● WHAT THIS TASK INVOLVES
Rewrite the items below as a numbered list with blank lines dropped, starting at the line that contains "You are a computer-use agent. Image" and running through the last line of the items.

● RAW DATA
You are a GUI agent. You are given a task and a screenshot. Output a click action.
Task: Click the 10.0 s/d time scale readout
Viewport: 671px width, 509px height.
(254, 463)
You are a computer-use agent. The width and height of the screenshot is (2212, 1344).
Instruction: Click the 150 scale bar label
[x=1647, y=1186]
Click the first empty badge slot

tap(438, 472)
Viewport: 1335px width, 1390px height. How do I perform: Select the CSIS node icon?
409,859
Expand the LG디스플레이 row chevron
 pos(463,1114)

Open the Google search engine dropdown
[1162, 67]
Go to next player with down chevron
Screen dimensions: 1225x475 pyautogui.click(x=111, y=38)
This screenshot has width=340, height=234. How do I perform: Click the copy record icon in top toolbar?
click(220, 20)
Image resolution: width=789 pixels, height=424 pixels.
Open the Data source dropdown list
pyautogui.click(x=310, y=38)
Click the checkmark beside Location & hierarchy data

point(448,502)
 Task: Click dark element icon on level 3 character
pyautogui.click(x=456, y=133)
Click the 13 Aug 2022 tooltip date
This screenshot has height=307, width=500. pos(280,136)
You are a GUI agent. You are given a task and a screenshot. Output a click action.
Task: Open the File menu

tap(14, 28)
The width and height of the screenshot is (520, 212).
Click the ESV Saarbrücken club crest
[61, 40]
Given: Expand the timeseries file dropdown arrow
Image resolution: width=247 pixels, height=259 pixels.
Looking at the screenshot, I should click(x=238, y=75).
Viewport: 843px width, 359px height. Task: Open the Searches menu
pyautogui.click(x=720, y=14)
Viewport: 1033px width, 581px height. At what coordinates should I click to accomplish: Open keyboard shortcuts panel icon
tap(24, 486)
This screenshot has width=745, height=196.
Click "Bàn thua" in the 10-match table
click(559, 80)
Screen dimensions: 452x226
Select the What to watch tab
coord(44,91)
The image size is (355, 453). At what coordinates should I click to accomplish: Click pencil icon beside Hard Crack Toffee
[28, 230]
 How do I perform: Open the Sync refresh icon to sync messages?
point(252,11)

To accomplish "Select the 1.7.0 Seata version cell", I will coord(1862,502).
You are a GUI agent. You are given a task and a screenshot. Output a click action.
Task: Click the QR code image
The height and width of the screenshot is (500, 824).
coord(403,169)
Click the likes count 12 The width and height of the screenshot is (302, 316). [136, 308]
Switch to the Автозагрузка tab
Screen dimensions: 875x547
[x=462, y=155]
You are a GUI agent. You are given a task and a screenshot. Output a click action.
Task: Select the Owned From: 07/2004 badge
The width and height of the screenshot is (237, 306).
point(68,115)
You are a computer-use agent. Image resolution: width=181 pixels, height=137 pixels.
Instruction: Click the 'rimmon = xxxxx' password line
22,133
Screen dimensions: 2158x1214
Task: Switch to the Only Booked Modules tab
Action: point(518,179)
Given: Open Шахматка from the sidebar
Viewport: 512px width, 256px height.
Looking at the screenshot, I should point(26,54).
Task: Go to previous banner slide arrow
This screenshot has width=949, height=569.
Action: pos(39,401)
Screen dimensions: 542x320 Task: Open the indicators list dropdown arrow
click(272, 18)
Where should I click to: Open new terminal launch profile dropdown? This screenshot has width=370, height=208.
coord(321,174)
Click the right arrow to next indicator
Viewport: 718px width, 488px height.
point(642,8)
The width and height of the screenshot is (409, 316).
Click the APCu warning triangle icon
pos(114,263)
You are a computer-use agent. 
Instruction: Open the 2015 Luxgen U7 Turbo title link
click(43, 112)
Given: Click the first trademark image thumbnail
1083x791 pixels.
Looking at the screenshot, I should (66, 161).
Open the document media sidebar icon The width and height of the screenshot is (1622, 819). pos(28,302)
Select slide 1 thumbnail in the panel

● PROBLEM SOLUTION
1. You are a computer-use agent. Image resolution: width=181 pixels, height=137 pixels.
2. Instruction: Click the 'rimmon = xxxxx' password line
3. 22,133
4. Screen dimensions: 2158x1214
5. Task: Switch to the Only Booked Modules tab
6. Action: point(518,179)
7. Given: Open Шахматка from the sidebar
8. Viewport: 512px width, 256px height.
9. Looking at the screenshot, I should point(26,54).
10. Task: Go to previous banner slide arrow
11. This screenshot has width=949, height=569.
12. Action: pos(39,401)
13. Screen dimensions: 542x320 Task: Open the indicators list dropdown arrow
14. click(272, 18)
15. Where should I click to: Open new terminal launch profile dropdown? This screenshot has width=370, height=208.
16. coord(321,174)
17. Click the right arrow to next indicator
18. Viewport: 718px width, 488px height.
19. point(642,8)
20. The width and height of the screenshot is (409, 316).
21. Click the APCu warning triangle icon
22. pos(114,263)
23. You are a computer-use agent. 
24. Instruction: Open the 2015 Luxgen U7 Turbo title link
25. click(43, 112)
26. Given: Click the first trademark image thumbnail
27. 1083x791 pixels.
28. Looking at the screenshot, I should (66, 161).
29. Open the document media sidebar icon The width and height of the screenshot is (1622, 819). pos(28,302)
30. Select slide 1 thumbnail in the panel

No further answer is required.